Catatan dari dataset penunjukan
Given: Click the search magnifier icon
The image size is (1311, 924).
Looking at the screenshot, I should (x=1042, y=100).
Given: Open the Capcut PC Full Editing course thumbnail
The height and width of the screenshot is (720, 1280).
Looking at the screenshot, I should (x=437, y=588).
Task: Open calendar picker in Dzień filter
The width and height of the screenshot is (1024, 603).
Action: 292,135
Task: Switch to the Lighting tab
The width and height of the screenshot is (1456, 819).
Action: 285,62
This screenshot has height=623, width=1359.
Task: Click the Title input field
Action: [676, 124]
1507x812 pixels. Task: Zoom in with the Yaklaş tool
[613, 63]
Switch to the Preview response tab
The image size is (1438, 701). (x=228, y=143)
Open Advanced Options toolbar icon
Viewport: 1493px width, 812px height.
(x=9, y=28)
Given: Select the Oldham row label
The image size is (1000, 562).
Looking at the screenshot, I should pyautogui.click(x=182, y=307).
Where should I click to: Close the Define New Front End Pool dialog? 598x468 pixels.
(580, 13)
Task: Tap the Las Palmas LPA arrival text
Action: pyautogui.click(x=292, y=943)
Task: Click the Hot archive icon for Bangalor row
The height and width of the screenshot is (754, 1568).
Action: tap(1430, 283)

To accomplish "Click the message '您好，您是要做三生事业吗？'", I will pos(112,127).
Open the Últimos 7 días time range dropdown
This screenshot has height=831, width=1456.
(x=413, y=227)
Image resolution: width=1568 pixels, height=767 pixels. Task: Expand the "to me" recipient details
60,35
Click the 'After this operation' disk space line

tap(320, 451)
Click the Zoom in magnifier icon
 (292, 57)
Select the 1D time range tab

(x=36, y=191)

> [Soal yang Diberikan]: Salin kembali seluruh catatan di atas baris demi baris tanpa mengubah satu karakter pun.

> [Jawaban Benar]:
Given: Click the search magnifier icon
The image size is (1311, 924).
Looking at the screenshot, I should (x=1042, y=100).
Given: Open the Capcut PC Full Editing course thumbnail
The height and width of the screenshot is (720, 1280).
Looking at the screenshot, I should (x=437, y=588).
Task: Open calendar picker in Dzień filter
The width and height of the screenshot is (1024, 603).
Action: 292,135
Task: Switch to the Lighting tab
The width and height of the screenshot is (1456, 819).
Action: 285,62
This screenshot has height=623, width=1359.
Task: Click the Title input field
Action: [676, 124]
1507x812 pixels. Task: Zoom in with the Yaklaş tool
[613, 63]
Switch to the Preview response tab
The image size is (1438, 701). (x=228, y=143)
Open Advanced Options toolbar icon
Viewport: 1493px width, 812px height.
(x=9, y=28)
Given: Select the Oldham row label
The image size is (1000, 562).
Looking at the screenshot, I should pyautogui.click(x=182, y=307).
Where should I click to: Close the Define New Front End Pool dialog? 598x468 pixels.
(580, 13)
Task: Tap the Las Palmas LPA arrival text
Action: pyautogui.click(x=292, y=943)
Task: Click the Hot archive icon for Bangalor row
The height and width of the screenshot is (754, 1568).
Action: tap(1430, 283)

To accomplish "Click the message '您好，您是要做三生事业吗？'", I will pos(112,127).
Open the Últimos 7 días time range dropdown
This screenshot has height=831, width=1456.
(x=413, y=227)
Image resolution: width=1568 pixels, height=767 pixels. Task: Expand the "to me" recipient details
60,35
Click the 'After this operation' disk space line

tap(320, 451)
Click the Zoom in magnifier icon
 (292, 57)
Select the 1D time range tab

(x=36, y=191)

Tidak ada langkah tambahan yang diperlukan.